O mosquito Aedes aegypti pode causar problemas neurológicos tanto diretamente quanto indiretamente, explica o Augusto Penalva, supervisor da Equipe Médica da Neurologia do Instituto de Infectologia Emílio Ribas. O médico aponta três tipos de comprometimento que podem ocorrer:
– quando o encéfalo é comprometido pela inflamação sistêmica da doença. Não é o vírus que está agredindo diretamente o cérebro, mas sim a gravidade da doença sistêmica;
– a segunda é a própria invasão do vírus, que penetra no SNC (sistema nervoso central) e agride o cérebro de uma maneira direta, causando inflamação;
– quando o vírus causa doença imunomediada, ou seja, a infecção causa um erro do sistema imune e a inflamação ataca o próprio sistema nervoso, seja ele central ou periférico, causando um distúrbio autoimune.
Causas de problemas neurológicos pela dengue
As razões pelas quais a dengue pode afetar neurologicamente algumas pessoas mais do que outras ainda não é exato, mas há algumas pistas.
O coordenador da Neurologia do Hospital Japonês Santa Cruz, Flávio Augusto Sallem, explica que há quatro sorotipos de dengue (1, 2, 3 e 4) e que as pessoas infectadas pelos sorotipos 2 e 3 costumam apresentar mais riscos de problemas neurológicos.
“Essas alterações neurológicas também são muito mais comuns em crianças e adolescentes, mas também podem acontecer em pacientes adultos e têm sido descritas mesmo em pacientes acima de 80 anos.

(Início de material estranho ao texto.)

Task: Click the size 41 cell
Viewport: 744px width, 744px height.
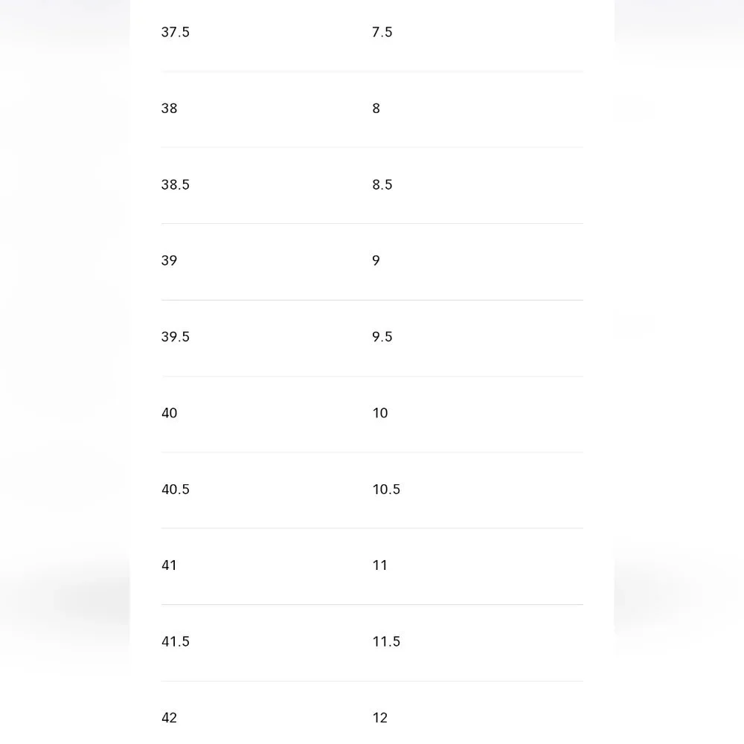Action: (170, 565)
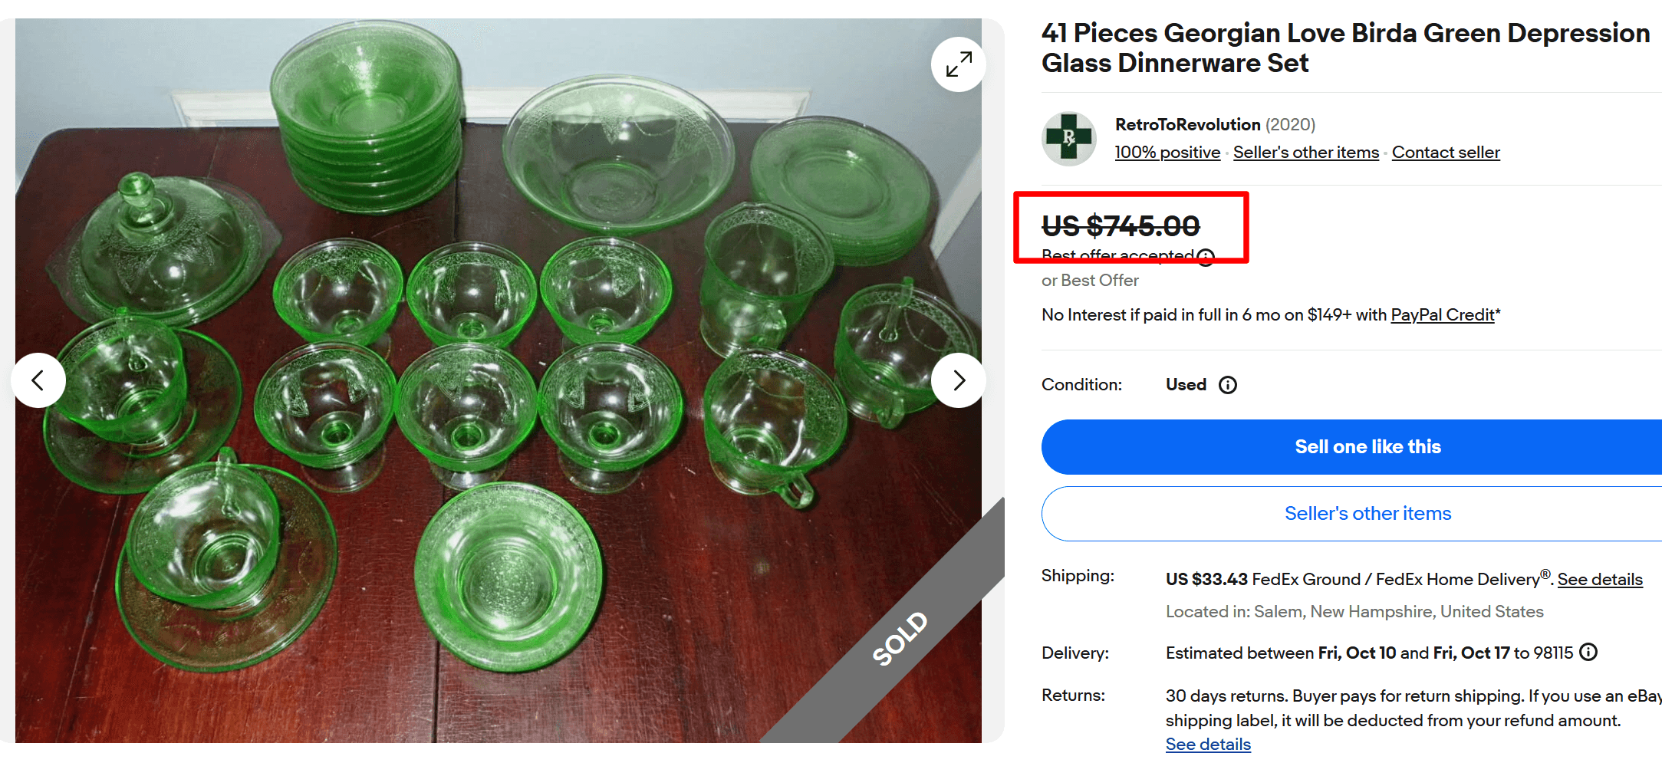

Isso pode estar relacionado à juventude do sistema imunológico ou à falta de uma experiência do sistema imunológico”, diz.

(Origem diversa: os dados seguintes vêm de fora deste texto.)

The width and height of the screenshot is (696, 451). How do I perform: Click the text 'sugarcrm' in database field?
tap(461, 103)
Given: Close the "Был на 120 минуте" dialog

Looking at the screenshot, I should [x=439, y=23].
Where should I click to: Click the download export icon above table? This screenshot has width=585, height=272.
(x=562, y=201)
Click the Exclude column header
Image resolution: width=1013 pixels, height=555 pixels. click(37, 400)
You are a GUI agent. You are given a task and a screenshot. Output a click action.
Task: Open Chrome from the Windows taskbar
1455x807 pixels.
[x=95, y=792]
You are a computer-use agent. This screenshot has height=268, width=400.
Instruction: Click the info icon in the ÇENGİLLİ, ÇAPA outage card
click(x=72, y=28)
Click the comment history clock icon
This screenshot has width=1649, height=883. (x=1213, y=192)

Já o neurologista Augusto Penalva esclarece que problemas no sistema nervoso podem acontecer com quem já teve uma sensibilização antigênica, ou seja, já teve outras arboviroses, como zika, chikungunya, febre amarela e a própria dengue (reinfecção).

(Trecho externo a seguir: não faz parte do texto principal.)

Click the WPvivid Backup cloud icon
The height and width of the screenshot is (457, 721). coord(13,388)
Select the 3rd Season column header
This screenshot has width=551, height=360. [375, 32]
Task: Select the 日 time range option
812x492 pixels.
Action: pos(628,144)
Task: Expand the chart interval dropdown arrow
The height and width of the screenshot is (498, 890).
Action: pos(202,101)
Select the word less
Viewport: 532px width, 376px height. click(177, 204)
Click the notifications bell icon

“O sistema nervoso costuma ser mais comprometido nos quadros mais graves de dengue, mas isso não significa que pacientes assintomáticos não possam desenvolver questões neurológicas”, diz Penalva.
Tratamento e prevenção
Os neurologistas afirmam que, assim como a própria dengue, possíveis consequências neurológicas não têm um tratamento específico. Isso dependerá do quadro e da evolução de cada paciente.
O tratamento das consequências neurológicas, após a dengue ser curada, pode ser feito com corticóide ou imunoglobulina, a depender do tipo de complicação que a pessoa apresentar, diz Sallem. O médico também menciona a importância de se ter um acompanhamento médico e buscar sempre um hospital em caso de complicações.
Ambos os especialistas dizem que, além das medidas de controle de vetor, há um item fundamental para prevenir esses casos: a vacina.
Ainda indisponível em larga escala no país, a vacina contra a dengue começou a ser aplicada pelo SUS (Sistema Único de Saúde) em crianças de 10 a 14 anos em municípios selecionados. Alguns laboratórios particulares e drogarias também vendem o imunizante.
A vacina faz com que o teu sistema imune fique mais adequado, diminuindo a chance de casos graves e complicações neurológicas, mesmo ainda com processo inflamatório da dengue ocorrendo, conta o Coordenador da Neurologia do Hospital Japonês Santa Cruz.
“A vacina é uma grande solução” diz Penalva. “Muitos quadros de arboviroses (como febre amarela) foram controlados com vacina.”